[Opening MATERIAL FOR THE TASK section]

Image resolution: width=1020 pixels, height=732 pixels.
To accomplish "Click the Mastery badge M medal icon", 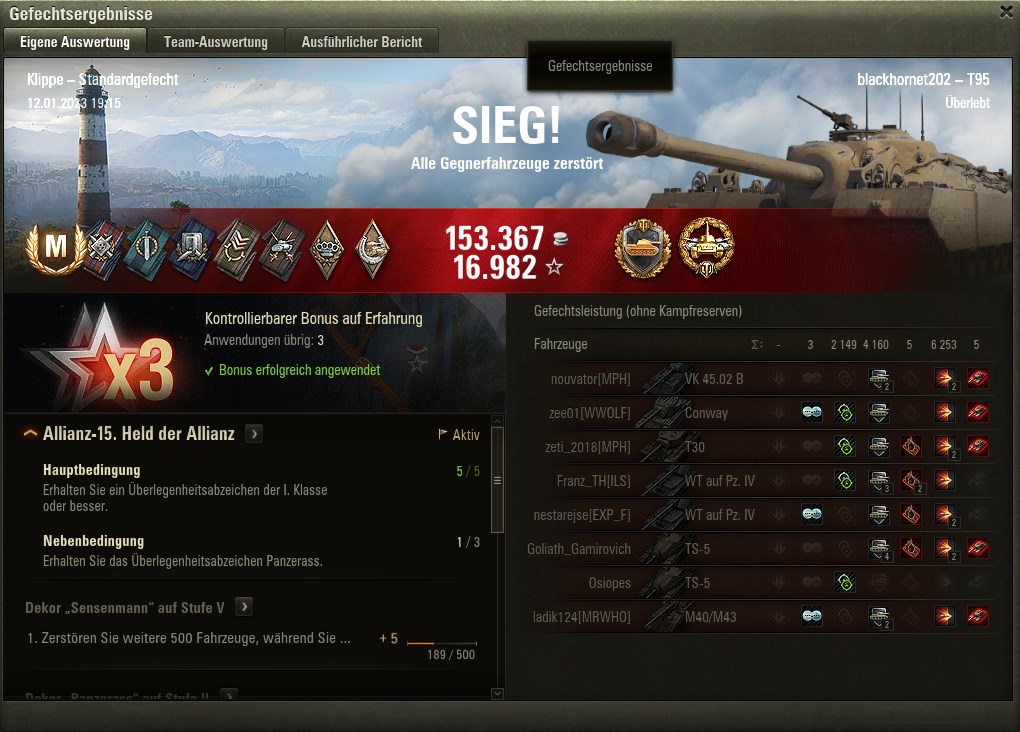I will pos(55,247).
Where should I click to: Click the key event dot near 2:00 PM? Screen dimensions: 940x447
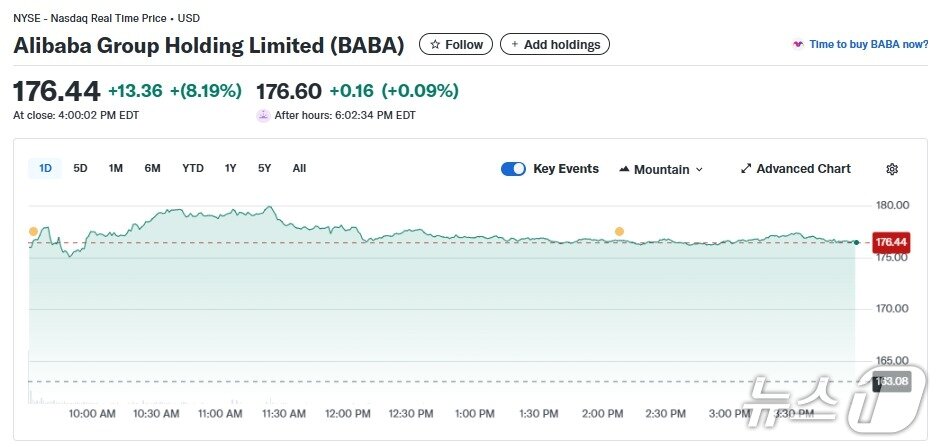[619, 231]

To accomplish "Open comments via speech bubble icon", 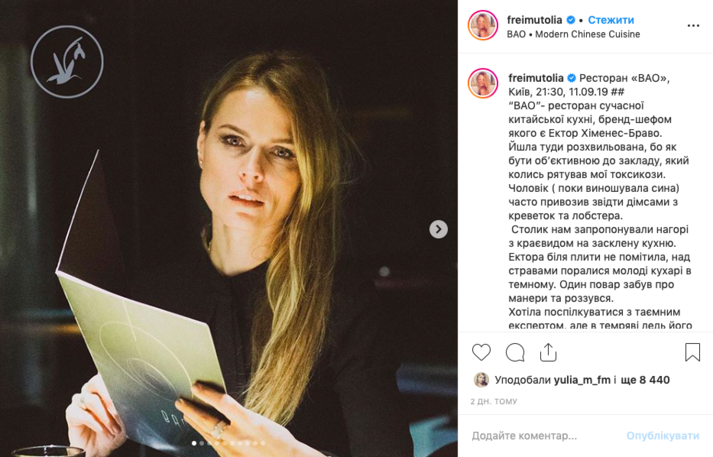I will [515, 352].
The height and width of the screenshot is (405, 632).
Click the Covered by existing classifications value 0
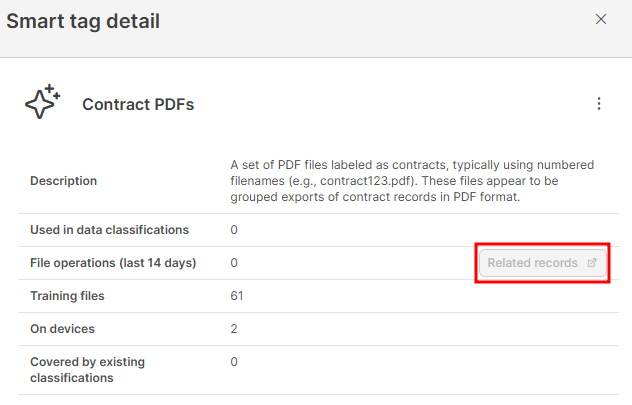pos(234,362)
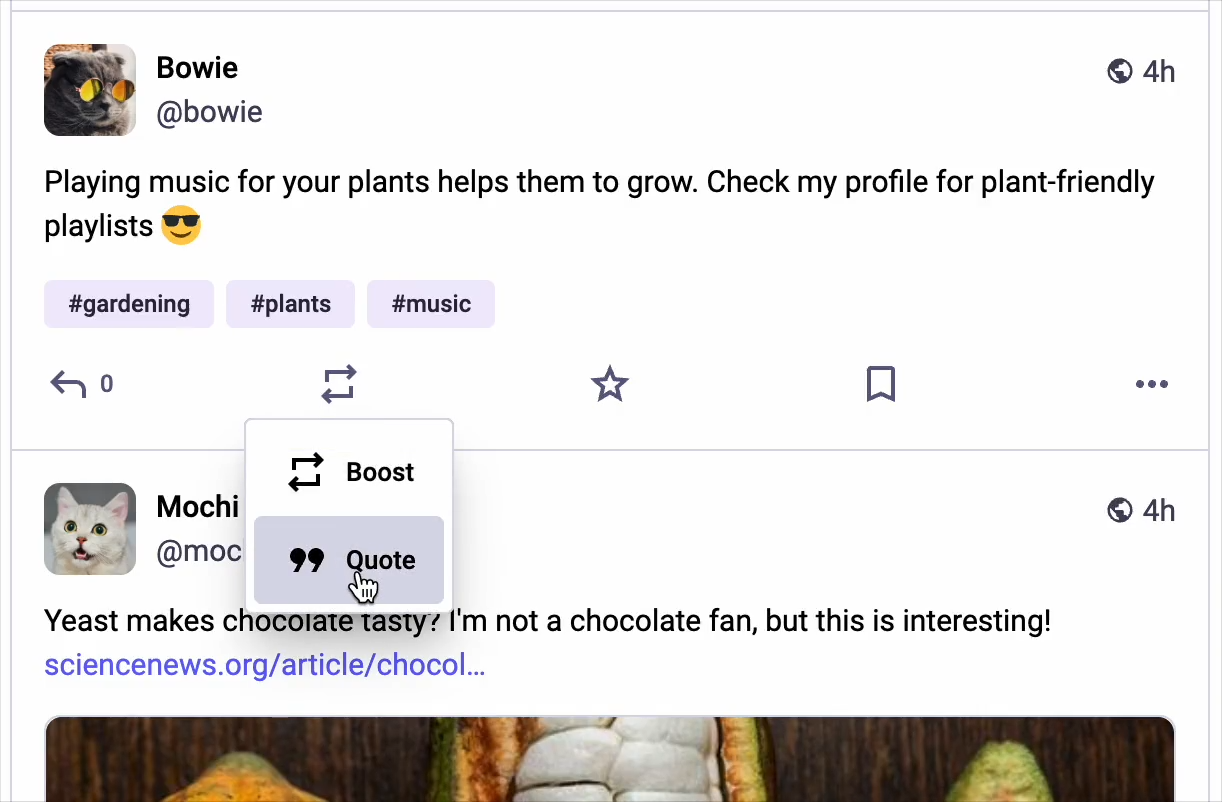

[Closing MATERIAL FOR THE TASK section]

Every line from the one containing "Click the Covered" through the last line of the records is to be reproduced exactly, with pictures left out and nothing else given.

Click the Covered by existing classifications value 0
pos(234,362)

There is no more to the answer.